EXTRACT PROVIDED >>
-- start --

Fight night in San Francisco

21 Jul
Photo by Ray Flores

Photo by Ray Flores

San Francisco today is not known as a fight town it is once was. According to local media fans of sweet science get treated to a live professional boxing show only once or twice a year. Walking into a Longshoremen’s Hall on Friday night I had a feeling of Déjà vu. It reminded me of a smaller version of Olympic Auditorium in Los Angeles. No, it reminded me of Robert Howard’s novels character, Steve Costigan, a sailor and a boxing champion and halls he used to fight at. Or maybe it is how I imagined and old school boxing venue where the air is thick with smoke of cigars and blood sweat and tears of fighters. Betting action flows and money exchanges hands every round and the intensity of action inside the squared circle matches the tension outside the ring.


 A block away from legendary Fisherman’s Wharf, Longshoremen’s Hall was filled over its capacity of about 800. I had to excuse myself to get closer to the ring more times than I care to recount. Smoking is not allowed in the hall these days but the atmosphere was filled with electricity.  When I finally made it close to the ring I ran into a welterweight champion Shawn Porter and his father and trainer Kenny Porter. Both were glued to the action in the ring but had time for fist pumps.

-- end --

PROVIDED DATA >>
-- start --

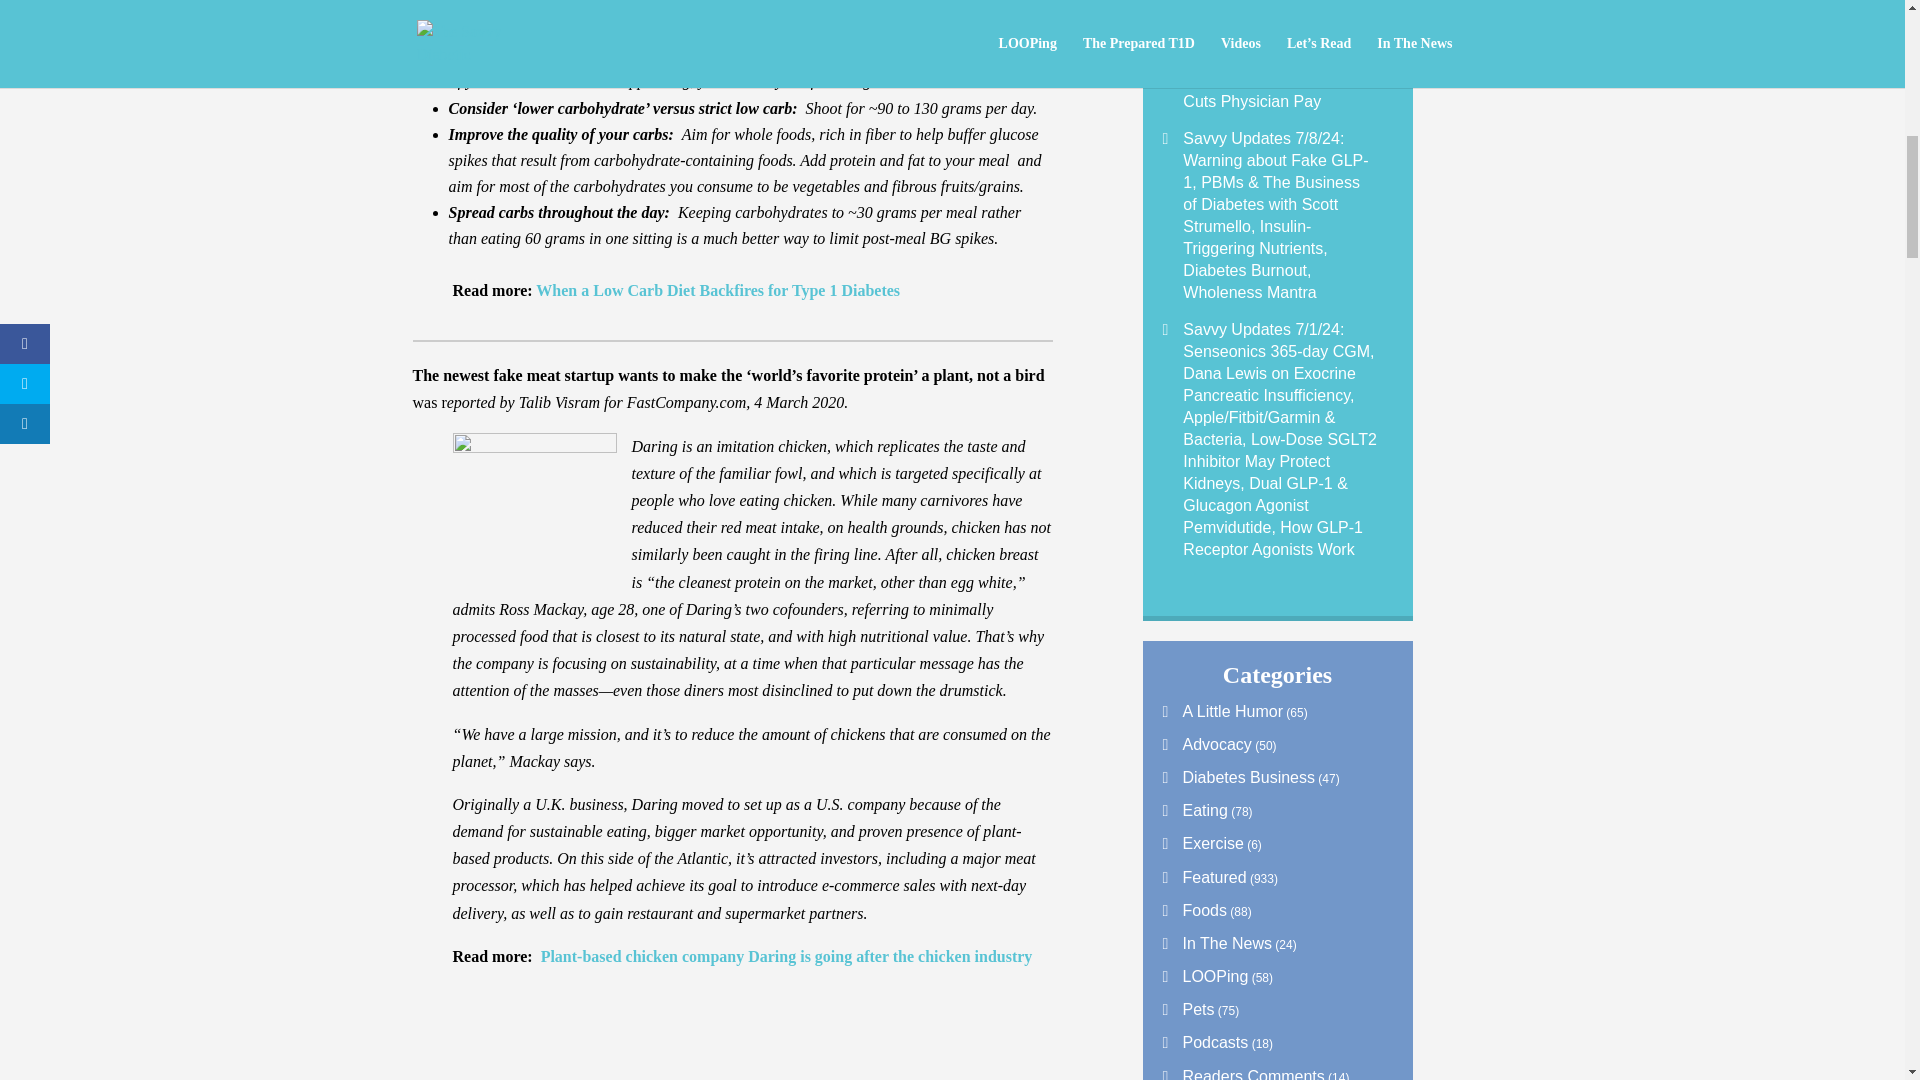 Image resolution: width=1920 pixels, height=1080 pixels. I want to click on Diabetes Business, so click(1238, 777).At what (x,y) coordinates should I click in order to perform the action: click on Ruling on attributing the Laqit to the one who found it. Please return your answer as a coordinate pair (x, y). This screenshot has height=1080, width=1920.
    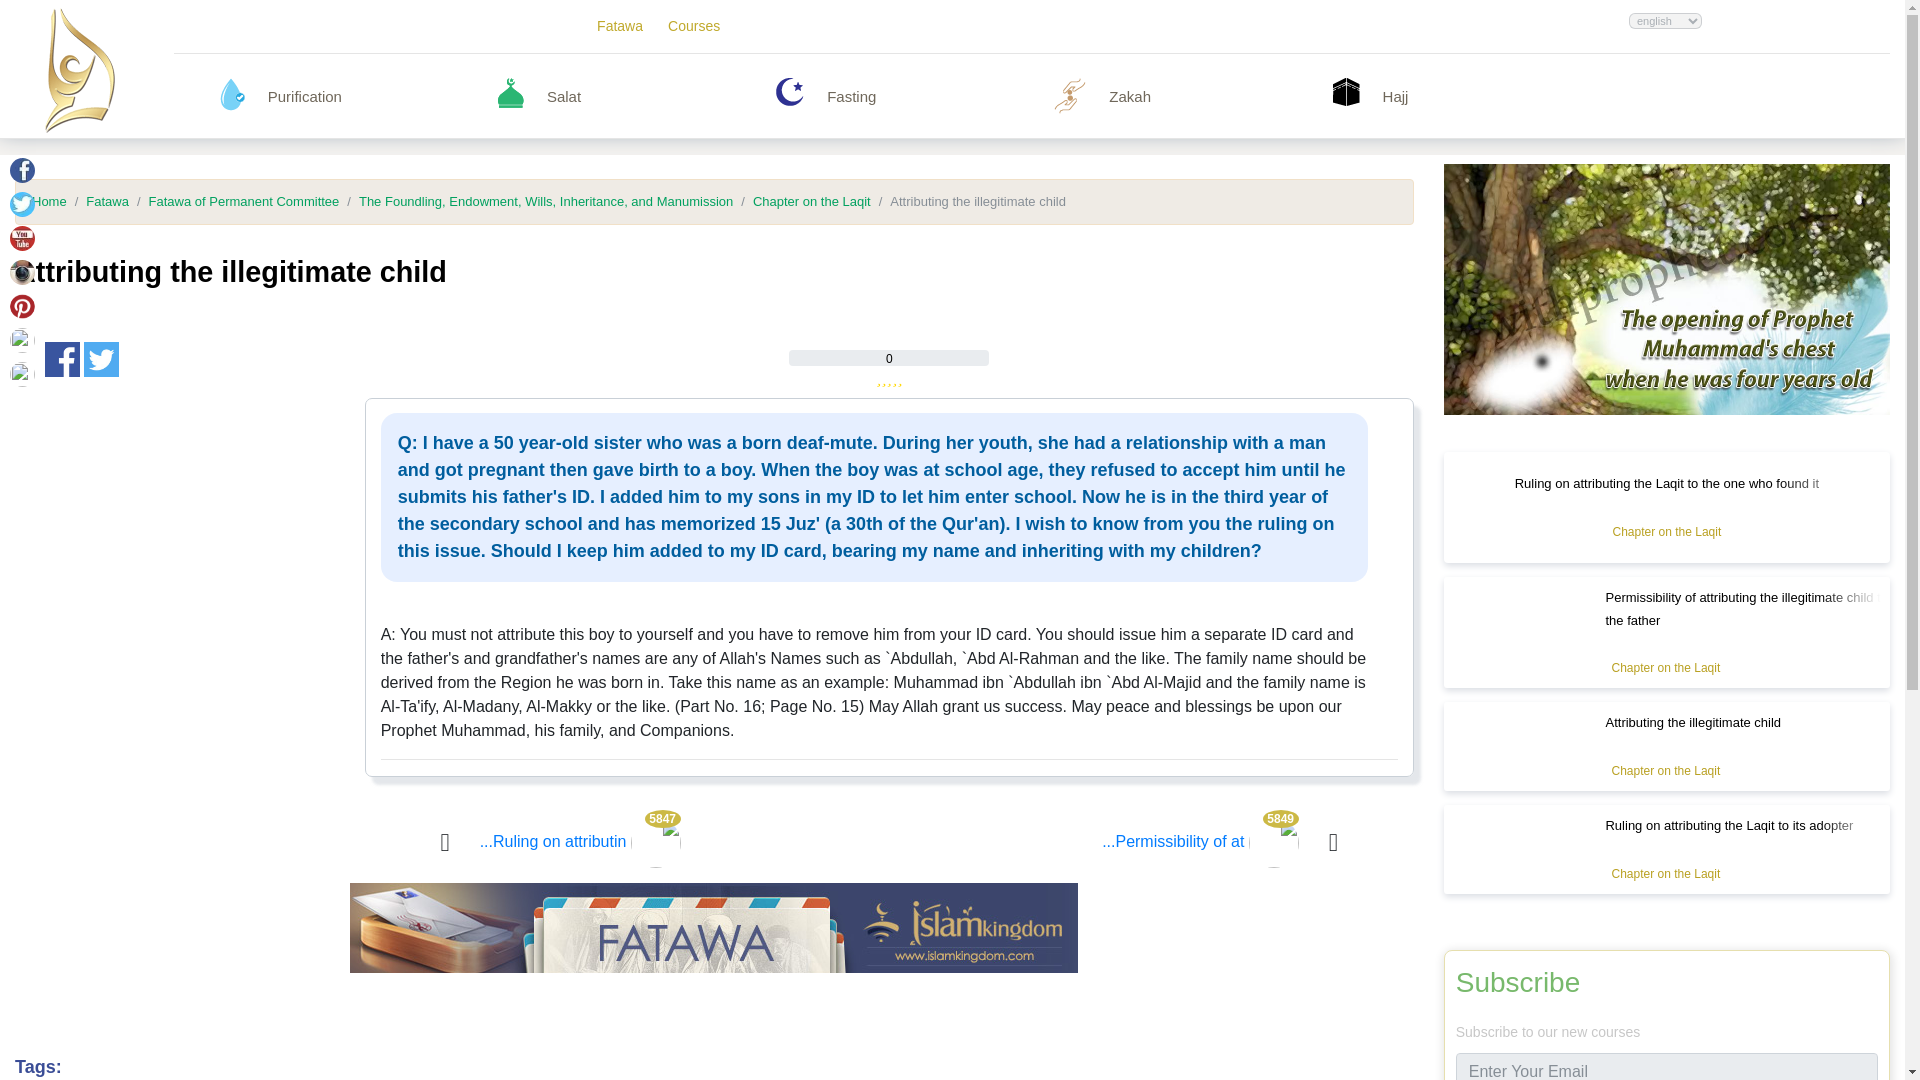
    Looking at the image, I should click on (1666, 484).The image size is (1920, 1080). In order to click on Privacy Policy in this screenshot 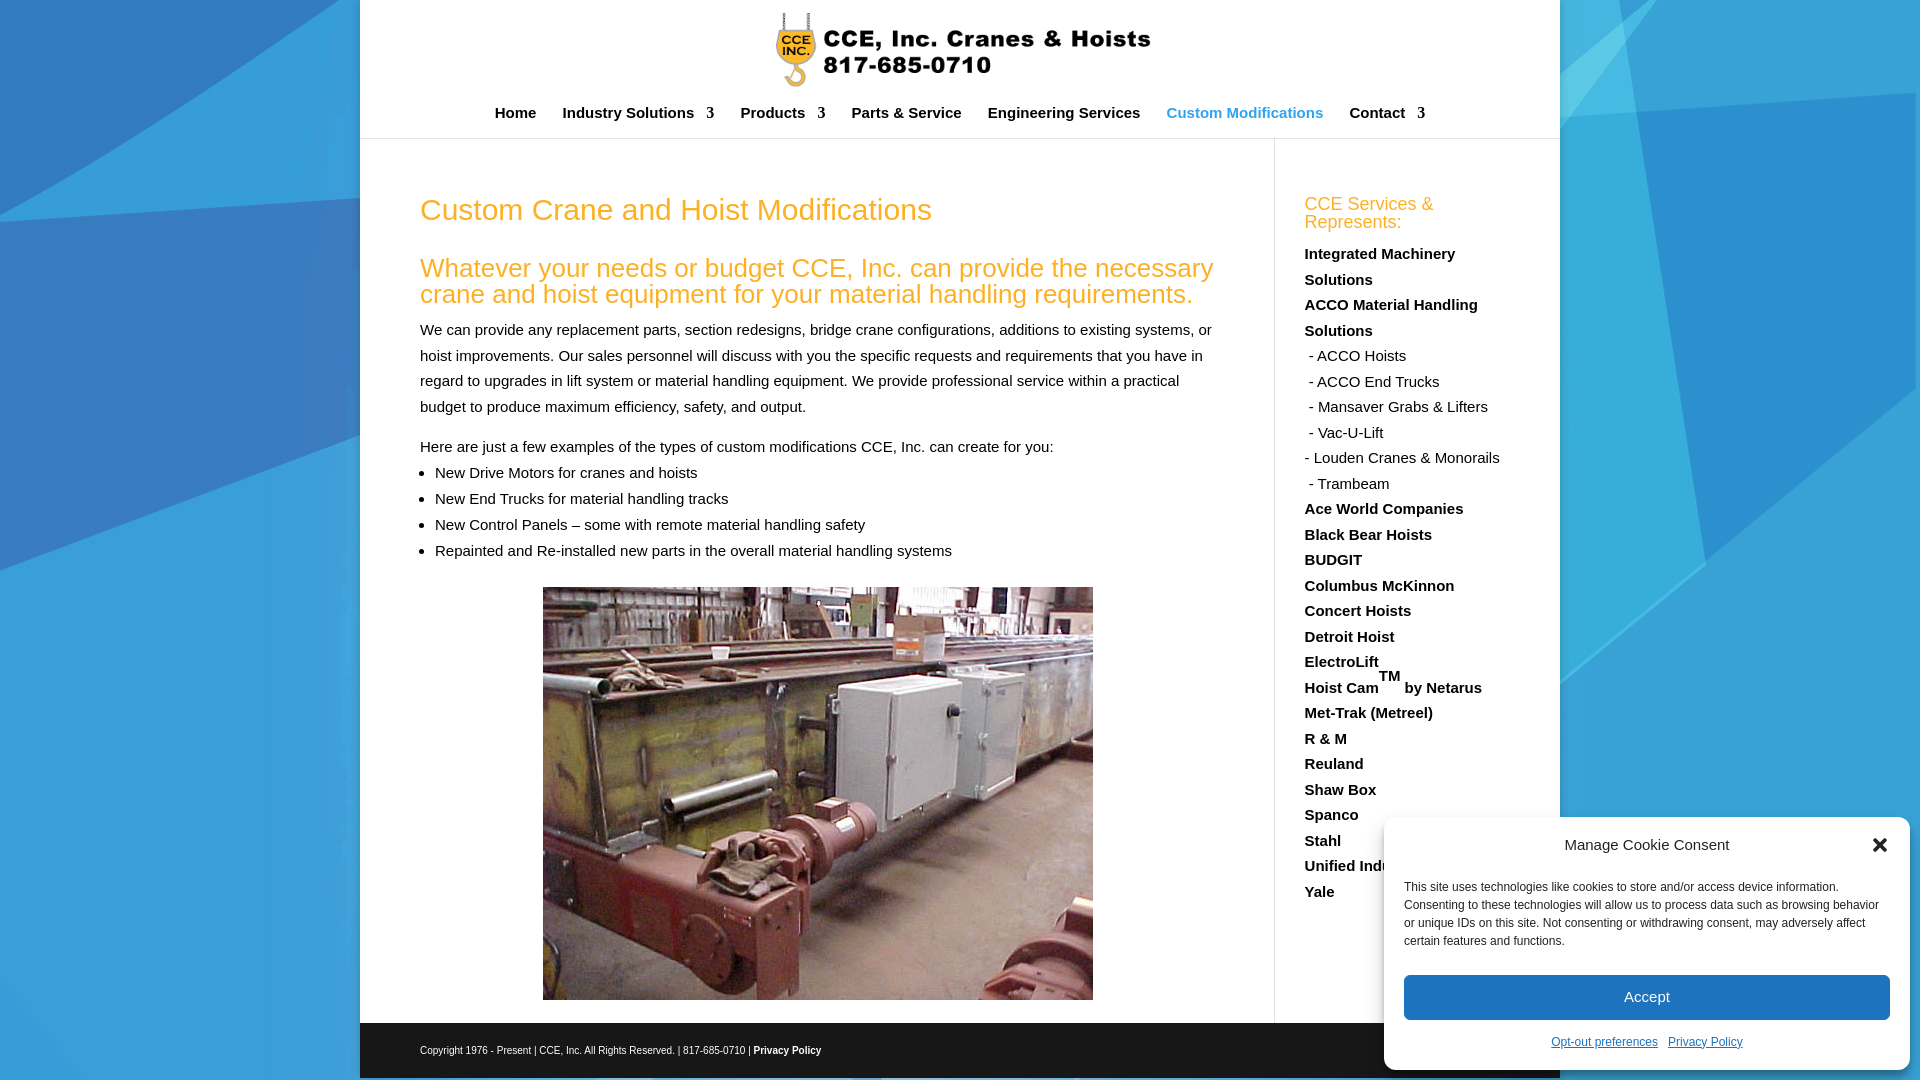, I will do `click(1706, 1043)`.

-- end --

EXERCISE TASK >> Pick up the San Francisco fight night account after its final sentence and carry it forward.

RESPONSE TO THE TASK >>
As soon as I got my seat on the other side of the ring, Andrei Ward’s trainer Virgil Hunter parked his rear and his two lady friends’ right next to me. That’s when I knew that it was going to be a special night. Just listening to Virgil’s comments during fights is very educational and much more informative than snobby remarks you get from Teddy Atlas during broadcasts of ESPN’s Friday Night Fights. Developing one of the top pound for pound fighters in the world, Andrei Ward from the beginning, Virgil Hunter has been regarded as one of the top trainers in the sport as of late. With that distinction comes work. Hunter’s gym in San Leandro is now full of top fighters, such as Alfredo Angulo, Amir Khan, Andre Berto, Abner Mares etc… Virgil graciously invited me to visit his gym next day.



Oh and by the way, in the main event of the evening, televised by Fox Sports, Mercito ” No Mercy” Gesta(28-1-1,16KO’S) pummeled his over matched, but too tough for his own good opponent from Tijuana, Mexico, Luis Arceo (28-13-4,18KO’S) for seven brutal and one sided rounds. The fight was mercifully stopped in between rounds seven and eight.



The fight that got my juices flowing and the knowledgeable boxing crowd in frenzy was an eight round junior welterweight scrap between San Francisco’s Jonathan Chicas and San Diego’s Emanuel Robles. Two undefeated young guns left their hearts and souls in the ring and engaged each other and the crowd in a dynamic slugfest with momentum shifts and non-stop action. Emanuel Robles (11-0-1,3KO’S) scored a knocked down in the seventh stanza with perfectly placed uppercut. It proved to be a difference in the fight as judges awarded a split decision victory in favor of Robles: 76-75 twice and 75-76. This is when I knew the arena was filled with hardcore boxing fans. They did not boo the split decision that went against a local favorite Jonathan Chicas (13-1-1,6KO’S) who suffered his first professional loss.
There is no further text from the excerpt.